Usage of these cipher suites is not recommended. (The last two cipher suites
are NULL ciphers, offering no encryption whatsoever.)
### TLS 1.2 (1.1, 1.0) cipher suites
Setting TLS 1.2 cipher suites is supported by curl with OpenSSL, LibreSSL,
BoringSSL, mbedTLS (curl 8.8.0+), wolfSSL (curl 7.53.0+),
Secure Transport (curl 7.77.0+) and BearSSL (curl 7.83.0+).

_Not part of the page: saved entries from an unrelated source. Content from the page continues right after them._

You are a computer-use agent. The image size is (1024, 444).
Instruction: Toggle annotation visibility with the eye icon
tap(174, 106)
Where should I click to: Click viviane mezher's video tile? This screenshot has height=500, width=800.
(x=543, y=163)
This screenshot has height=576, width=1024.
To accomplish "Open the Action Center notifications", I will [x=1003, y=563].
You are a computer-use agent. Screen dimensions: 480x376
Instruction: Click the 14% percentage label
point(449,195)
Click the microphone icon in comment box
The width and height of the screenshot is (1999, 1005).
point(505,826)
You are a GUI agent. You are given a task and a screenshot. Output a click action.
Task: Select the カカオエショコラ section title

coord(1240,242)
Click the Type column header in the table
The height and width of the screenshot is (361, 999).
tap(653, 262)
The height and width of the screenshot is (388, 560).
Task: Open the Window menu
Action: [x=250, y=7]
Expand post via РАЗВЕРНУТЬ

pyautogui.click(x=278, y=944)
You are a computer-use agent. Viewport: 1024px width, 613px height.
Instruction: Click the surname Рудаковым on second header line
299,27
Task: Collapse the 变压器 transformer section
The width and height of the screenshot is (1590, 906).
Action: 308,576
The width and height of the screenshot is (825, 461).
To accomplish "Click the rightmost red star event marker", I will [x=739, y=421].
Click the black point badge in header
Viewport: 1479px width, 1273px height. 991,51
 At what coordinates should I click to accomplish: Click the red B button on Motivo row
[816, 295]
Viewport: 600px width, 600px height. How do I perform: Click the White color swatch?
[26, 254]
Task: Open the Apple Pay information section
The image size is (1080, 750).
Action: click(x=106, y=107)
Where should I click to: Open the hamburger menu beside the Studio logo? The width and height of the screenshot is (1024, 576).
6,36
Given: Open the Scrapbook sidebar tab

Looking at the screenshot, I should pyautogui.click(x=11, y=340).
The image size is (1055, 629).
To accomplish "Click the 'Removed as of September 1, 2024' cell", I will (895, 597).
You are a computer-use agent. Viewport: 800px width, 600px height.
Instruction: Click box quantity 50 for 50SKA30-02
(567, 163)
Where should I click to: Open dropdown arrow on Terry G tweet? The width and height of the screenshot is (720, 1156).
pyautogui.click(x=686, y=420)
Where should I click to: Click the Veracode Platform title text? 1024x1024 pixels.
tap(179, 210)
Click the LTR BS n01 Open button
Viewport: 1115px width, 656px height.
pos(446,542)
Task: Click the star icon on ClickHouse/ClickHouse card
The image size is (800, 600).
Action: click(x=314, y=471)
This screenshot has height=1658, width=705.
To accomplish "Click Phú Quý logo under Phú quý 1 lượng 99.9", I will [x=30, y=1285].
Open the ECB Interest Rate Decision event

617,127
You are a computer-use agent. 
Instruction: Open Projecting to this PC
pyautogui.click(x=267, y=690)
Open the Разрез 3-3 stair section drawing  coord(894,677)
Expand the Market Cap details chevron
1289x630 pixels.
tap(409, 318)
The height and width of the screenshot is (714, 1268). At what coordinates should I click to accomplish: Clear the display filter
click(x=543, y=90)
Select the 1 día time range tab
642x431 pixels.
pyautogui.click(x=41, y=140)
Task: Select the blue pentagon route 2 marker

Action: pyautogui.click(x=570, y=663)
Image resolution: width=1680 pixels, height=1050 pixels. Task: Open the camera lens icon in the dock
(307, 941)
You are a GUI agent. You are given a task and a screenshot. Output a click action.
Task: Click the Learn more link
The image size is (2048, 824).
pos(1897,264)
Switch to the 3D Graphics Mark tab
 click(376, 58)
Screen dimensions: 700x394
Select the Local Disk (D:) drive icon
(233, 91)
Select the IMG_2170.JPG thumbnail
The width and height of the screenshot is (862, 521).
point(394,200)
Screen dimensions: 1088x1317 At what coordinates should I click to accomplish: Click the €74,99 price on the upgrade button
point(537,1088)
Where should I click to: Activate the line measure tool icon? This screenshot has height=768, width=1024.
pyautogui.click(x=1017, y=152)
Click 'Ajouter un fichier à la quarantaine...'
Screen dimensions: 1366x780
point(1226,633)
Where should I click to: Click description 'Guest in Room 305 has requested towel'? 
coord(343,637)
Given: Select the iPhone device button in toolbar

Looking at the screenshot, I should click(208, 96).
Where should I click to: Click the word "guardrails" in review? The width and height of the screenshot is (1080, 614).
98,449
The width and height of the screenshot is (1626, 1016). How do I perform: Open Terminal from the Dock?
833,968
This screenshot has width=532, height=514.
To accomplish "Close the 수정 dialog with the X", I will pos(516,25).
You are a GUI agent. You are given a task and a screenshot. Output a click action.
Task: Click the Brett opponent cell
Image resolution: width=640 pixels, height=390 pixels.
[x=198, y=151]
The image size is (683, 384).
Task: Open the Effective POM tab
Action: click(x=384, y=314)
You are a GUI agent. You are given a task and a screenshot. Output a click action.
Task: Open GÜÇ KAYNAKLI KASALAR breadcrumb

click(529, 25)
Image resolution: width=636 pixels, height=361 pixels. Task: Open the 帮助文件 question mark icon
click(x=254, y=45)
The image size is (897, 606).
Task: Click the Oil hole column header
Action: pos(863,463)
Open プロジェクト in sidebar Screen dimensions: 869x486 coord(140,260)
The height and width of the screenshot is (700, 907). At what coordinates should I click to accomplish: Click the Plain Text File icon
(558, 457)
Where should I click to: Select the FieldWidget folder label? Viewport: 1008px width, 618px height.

Schannel does not
support setting cipher suites directly, but does support setting algorithms
(curl 7.61.0+), see Schannel notes below.
For TLS 1.2 cipher suites there are multiple naming schemes, the two most used
are with OpenSSL names (e.g. `ECDHE-RSA-AES128-GCM-SHA256`) and IANA names
(e.g. `TLS_ECDHE_RSA_WITH_AES_128_GCM_SHA256`). IANA names of TLS 1.2 cipher
suites look similar to TLS 1.3 cipher suite names, to distinguish them note
that TLS 1.2 names contain `_WITH_`, while TLS 1.3 names do not. When setting
TLS 1.2 cipher suites with curl it is recommended that you use OpenSSL names
as these are most widely recognized by the supported SSL backends.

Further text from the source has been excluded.